Furthermore, Kasprzak added that “peri-infarction CI can be both temporary and permanent. Some patients remain at risk of developing CI many months post-MI.”

These findings were based on an analysis of 220 patients who were hospitalized due to MI in Poland. The investigators assessed cognitive function at baseline (i.e., “a few days after their heart attack”) and again at six months using two tests: the Mini-Mental State Examination (MMSE) and the Clock Drawing Test (CDT), Schulman method.

Reportedly, CI was observed in 40.5% and 34.5% of the study participants based on the MMSE and the CDT, respectively.
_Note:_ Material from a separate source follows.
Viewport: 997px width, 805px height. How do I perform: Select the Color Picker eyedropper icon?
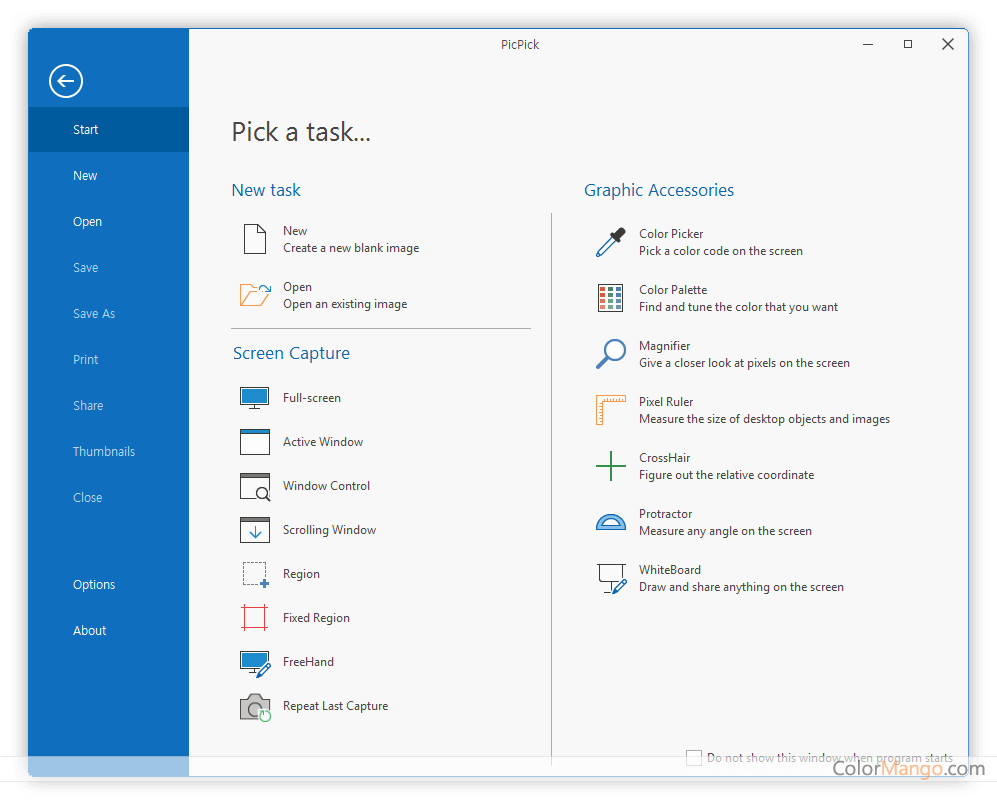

After six months, “significantly better results were recorded for both tests, and the prevalence decreased to 33.6% (MMSE) and 26.8% (CDT).” Among patients with disorders initially diagnosed via MMSE, 41 (46%) obtained a correct test result after six months, while 48 (54%) developed a permanent deficit. CI was diagnosed in 26 patients (11%) who had normal MMSE results during the hospitalization. CDT results were comparable.

Overall, Kasprzak and the study’s contributors suggested that “it is important to monitor patients regularly to detect changes in cognitive function early and to be able to implement appropriate management.